DATASET ENTRIES:
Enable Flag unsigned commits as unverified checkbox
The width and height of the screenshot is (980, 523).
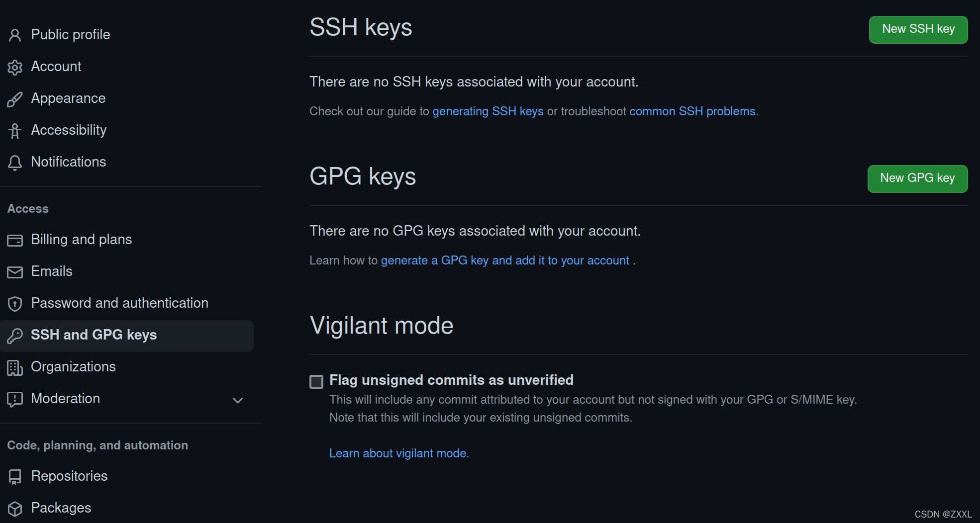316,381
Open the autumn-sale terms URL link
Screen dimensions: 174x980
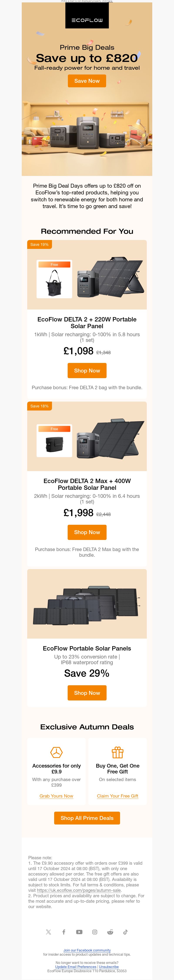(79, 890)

TASK DESCRIPTION: For each line above, output its wording exactly and leave out any picture.

COMPLETED TASK:
Enable Flag unsigned commits as unverified checkbox
The width and height of the screenshot is (980, 523).
316,381
Open the autumn-sale terms URL link
Screen dimensions: 174x980
(79, 890)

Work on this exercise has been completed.